Requirements:
1) Return the passage from the Texas barbecue selection starting with "The SFA asked" and going on through "to the tour.".
2) Using the Texas barbecue selection, answer each question briefly:
(a) Which four barbecue joints did The New York Times pick as the top in Texas?
(b) In what year did Edgar Schmidt purchase the Lockhart meat market?
(c) What name does Nina Sells now give the barbecue joint?
3) Summarize the Texas barbecue selection in three sentences.

Selection:
┌──
The SFA asked for a list with more diversity. The Texas barbecue experts insisted that the state's most emblematic barbecue was produced by Czech and German meat markets. When officials insisted that any SFA program about barbecue in the American South must be multiracial, one Texan on the committee accused the SFA of "inserting a racial agenda" where one didn't belong. In a compromise, a few black- and Hispanic-owned barbecue joints eventually were added to the tour.
But the conflict put the widely held assertion that Texas barbecue is a white tradition under the microscope. And considered in the larger context of racial issues discussed at the Ole Miss symposium, the matter raises some troubling questions.
"The Bessinger controversy has given barbecue a starkly political dimension ," wrote The New York Times' black culture and politics reporter, Brent Staples, in September 2002. "The pulled pork sandwich you eat is now taken as an index of where you stand, on the flag, the Civil War and on Maurice Bessinger "
Last summer, in a piece called "Stalking Barbecue in the Lone Star State," The New York Times picked the top four barbecue joints in Texas: Kreuz Market, Louie Mueller's, Cooper's and The Salt Lick. All of them are white-owned. A barbecue survey that excluded black establishments anywhere else in the South would have drawn angry charges of racism from writers such as Staples.
So why is Texas barbecue different?
The counter runs the length of the long hall beside the meat market, the wood stained black by a century of smoke. Knives are chained to the wall at intervals, and enthusiastic eaters have worn wells into the wood wherever the knives will reach.
This 103-year-old meat market on the courthouse square in Lockhart is probably the most famous barbecue joint in Texas. For most of its history, it was called Kreuz Market. The business was purchased in 1935 by Edgar Schmidt, who kept the original name. But his son, Rick Schmidt, moved the business to a new location down the road. His sister, Nina Sells (née Schmidt), owns the building and now calls the barbecue joint Smitty's Meat Market.
"Which one is Smitty?" I ask, showing Sells a black-and-white photo of two white men in aprons sitting in the meat market.
"That's him," she says, pointing to her dad, Edgar Schmidt.
"And who is this?" I wonder, pointing to a photo of a laughing black man in butcher's whites standing behind a huge pile of meat.
└──
Material provided:
┌──
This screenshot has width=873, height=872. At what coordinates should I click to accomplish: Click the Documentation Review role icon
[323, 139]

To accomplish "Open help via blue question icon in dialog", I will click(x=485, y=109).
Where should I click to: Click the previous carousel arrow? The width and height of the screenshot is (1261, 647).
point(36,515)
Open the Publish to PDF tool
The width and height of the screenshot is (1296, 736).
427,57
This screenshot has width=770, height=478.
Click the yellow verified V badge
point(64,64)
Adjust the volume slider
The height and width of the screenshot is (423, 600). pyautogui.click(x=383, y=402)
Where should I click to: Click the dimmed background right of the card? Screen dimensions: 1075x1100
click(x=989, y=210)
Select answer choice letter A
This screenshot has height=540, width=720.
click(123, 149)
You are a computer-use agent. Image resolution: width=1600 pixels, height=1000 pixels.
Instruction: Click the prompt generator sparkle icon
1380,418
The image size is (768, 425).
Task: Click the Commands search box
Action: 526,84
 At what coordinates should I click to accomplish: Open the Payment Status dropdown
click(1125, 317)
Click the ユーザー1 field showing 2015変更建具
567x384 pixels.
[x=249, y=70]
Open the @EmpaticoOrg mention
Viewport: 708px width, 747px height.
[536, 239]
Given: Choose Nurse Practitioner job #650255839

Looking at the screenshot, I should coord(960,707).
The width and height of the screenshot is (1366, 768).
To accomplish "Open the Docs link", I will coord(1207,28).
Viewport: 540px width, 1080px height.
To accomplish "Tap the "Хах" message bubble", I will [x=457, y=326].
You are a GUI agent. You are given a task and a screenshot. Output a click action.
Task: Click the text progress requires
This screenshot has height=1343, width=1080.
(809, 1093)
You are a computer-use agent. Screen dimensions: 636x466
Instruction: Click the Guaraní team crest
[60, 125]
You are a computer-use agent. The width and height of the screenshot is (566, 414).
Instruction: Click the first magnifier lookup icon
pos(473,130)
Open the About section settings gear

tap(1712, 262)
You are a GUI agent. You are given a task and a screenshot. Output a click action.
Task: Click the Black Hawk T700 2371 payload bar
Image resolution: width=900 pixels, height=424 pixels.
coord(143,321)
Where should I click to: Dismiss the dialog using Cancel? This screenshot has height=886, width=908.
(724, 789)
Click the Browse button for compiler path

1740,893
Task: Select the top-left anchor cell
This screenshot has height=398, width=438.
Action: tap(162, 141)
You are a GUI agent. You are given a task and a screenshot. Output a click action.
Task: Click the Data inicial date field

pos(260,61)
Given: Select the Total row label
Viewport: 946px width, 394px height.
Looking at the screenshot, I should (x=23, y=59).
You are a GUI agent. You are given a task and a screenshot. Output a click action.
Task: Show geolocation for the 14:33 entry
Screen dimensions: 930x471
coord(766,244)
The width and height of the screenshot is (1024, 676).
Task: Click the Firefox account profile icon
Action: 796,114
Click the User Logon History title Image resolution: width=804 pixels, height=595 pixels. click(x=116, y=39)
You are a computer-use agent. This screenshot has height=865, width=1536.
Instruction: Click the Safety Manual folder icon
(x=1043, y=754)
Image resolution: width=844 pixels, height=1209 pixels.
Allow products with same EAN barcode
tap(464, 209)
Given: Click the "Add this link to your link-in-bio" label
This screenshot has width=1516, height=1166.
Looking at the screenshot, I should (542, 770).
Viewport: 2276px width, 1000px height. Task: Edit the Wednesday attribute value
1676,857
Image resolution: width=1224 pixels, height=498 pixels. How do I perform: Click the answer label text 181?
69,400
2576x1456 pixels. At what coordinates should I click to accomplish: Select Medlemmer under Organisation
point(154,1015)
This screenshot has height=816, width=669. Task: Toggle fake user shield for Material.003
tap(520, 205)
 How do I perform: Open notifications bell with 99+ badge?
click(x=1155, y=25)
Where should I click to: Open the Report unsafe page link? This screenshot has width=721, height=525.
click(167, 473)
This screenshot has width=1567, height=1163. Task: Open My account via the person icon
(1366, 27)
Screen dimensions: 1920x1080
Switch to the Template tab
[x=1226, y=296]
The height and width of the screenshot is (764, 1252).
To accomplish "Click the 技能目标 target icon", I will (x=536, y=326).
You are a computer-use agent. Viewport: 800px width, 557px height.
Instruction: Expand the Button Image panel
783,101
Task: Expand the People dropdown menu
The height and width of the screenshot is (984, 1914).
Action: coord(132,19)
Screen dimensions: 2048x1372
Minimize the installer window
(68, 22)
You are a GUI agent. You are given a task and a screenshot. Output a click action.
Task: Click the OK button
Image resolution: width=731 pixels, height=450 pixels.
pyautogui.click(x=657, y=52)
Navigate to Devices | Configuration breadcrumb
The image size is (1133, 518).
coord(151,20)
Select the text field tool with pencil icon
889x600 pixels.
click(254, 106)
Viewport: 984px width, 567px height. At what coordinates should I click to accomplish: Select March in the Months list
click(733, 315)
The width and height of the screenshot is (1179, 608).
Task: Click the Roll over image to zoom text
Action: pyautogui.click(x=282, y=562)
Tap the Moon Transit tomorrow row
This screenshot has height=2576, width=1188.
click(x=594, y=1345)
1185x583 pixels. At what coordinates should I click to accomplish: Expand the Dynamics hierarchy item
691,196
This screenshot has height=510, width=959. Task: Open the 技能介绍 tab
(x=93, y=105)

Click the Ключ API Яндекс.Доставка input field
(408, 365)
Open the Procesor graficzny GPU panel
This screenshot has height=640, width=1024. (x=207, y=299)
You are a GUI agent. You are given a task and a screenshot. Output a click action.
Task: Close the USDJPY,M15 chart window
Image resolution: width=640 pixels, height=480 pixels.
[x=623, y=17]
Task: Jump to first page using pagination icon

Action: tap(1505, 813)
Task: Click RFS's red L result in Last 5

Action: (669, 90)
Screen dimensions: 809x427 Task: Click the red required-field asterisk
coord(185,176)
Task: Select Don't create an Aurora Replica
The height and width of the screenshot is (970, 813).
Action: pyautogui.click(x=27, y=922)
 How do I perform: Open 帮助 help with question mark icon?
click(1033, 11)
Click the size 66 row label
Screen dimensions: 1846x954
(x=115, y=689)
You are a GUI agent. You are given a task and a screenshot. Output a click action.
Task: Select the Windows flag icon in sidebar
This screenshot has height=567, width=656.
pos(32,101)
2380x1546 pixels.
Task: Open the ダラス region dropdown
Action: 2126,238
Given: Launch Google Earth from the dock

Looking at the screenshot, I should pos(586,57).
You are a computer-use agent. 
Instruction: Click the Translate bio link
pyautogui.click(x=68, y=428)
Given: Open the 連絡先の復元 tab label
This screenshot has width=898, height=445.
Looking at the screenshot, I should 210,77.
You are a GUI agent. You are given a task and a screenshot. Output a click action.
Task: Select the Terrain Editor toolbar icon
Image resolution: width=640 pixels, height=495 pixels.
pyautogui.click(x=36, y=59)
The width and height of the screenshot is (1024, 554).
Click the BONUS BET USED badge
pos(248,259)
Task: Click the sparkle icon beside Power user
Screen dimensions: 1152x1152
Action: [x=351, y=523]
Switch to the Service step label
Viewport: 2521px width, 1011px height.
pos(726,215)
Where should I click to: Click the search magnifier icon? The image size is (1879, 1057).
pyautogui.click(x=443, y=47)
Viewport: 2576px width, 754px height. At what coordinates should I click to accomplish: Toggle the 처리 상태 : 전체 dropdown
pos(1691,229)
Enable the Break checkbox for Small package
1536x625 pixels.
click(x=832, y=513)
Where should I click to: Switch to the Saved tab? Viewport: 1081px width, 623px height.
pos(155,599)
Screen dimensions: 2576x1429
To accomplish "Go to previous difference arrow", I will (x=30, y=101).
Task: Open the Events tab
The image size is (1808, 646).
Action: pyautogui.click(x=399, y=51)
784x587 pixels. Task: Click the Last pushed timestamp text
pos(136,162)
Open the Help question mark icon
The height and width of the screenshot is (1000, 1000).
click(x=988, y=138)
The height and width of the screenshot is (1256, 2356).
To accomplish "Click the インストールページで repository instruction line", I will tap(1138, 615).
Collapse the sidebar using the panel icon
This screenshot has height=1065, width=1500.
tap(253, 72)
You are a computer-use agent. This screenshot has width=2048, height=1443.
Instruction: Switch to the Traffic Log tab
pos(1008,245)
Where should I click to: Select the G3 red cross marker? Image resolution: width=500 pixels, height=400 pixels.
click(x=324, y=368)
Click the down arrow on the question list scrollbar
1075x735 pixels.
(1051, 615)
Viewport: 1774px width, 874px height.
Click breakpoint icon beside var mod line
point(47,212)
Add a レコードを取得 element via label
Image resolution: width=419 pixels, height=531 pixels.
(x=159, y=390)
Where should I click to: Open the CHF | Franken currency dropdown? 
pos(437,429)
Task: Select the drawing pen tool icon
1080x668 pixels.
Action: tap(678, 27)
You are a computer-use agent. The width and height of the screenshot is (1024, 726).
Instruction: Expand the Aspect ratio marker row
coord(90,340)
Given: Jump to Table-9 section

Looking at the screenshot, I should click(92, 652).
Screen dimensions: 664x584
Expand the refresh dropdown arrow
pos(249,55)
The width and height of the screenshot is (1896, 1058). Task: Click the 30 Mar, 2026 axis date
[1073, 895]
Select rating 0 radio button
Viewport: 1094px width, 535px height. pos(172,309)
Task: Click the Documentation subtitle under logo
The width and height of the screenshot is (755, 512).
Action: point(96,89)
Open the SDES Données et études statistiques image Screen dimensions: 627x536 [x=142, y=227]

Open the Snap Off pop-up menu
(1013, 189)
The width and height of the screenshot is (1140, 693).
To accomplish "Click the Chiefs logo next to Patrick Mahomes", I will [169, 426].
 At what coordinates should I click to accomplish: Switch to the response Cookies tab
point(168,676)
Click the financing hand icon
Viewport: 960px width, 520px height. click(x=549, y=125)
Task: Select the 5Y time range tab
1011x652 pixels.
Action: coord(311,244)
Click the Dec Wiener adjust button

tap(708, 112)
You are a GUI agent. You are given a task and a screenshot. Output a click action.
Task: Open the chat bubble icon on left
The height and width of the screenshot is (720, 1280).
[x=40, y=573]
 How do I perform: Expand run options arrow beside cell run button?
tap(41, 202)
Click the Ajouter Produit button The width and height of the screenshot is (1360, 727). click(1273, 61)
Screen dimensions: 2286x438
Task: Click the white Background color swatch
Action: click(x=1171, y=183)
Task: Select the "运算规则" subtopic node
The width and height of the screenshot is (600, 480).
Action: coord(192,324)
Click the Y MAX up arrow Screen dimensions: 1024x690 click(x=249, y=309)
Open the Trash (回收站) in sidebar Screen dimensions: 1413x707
└──
Solutions to each task:
1)
The SFA asked for a list with more diversity. The Texas barbecue experts insisted that the state's most emblematic barbecue was produced by Czech and German meat markets. When officials insisted that any SFA program about barbecue in the American South must be multiracial, one Texan on the committee accused the SFA of "inserting a racial agenda" where one didn't belong. In a compromise, a few black- and Hispanic-owned barbecue joints eventually were added to the tour.

2)
(a) Kreuz Market, Louie Mueller's, Cooper's and The Salt Lick
(b) 1935
(c) Smitty's Meat Market

3) When the SFA asked for a more diverse barbecue tour list, Texas barbecue experts insisted that the state's most emblematic barbecue came from Czech and German meat markets, and a few black- and Hispanic-owned joints were eventually added as a compromise. The conflict put the widely held assertion that Texas barbecue is a white tradition under the microscope, especially since a New York Times list of the top four Texas barbecue joints named only white-owned businesses. At the 103-year-old Lockhart meat market long called Kreuz Market and now named Smitty's Meat Market, Nina Sells identifies her father, Edgar Schmidt, in an old photo and is then asked about a photo of a black man in butcher's whites.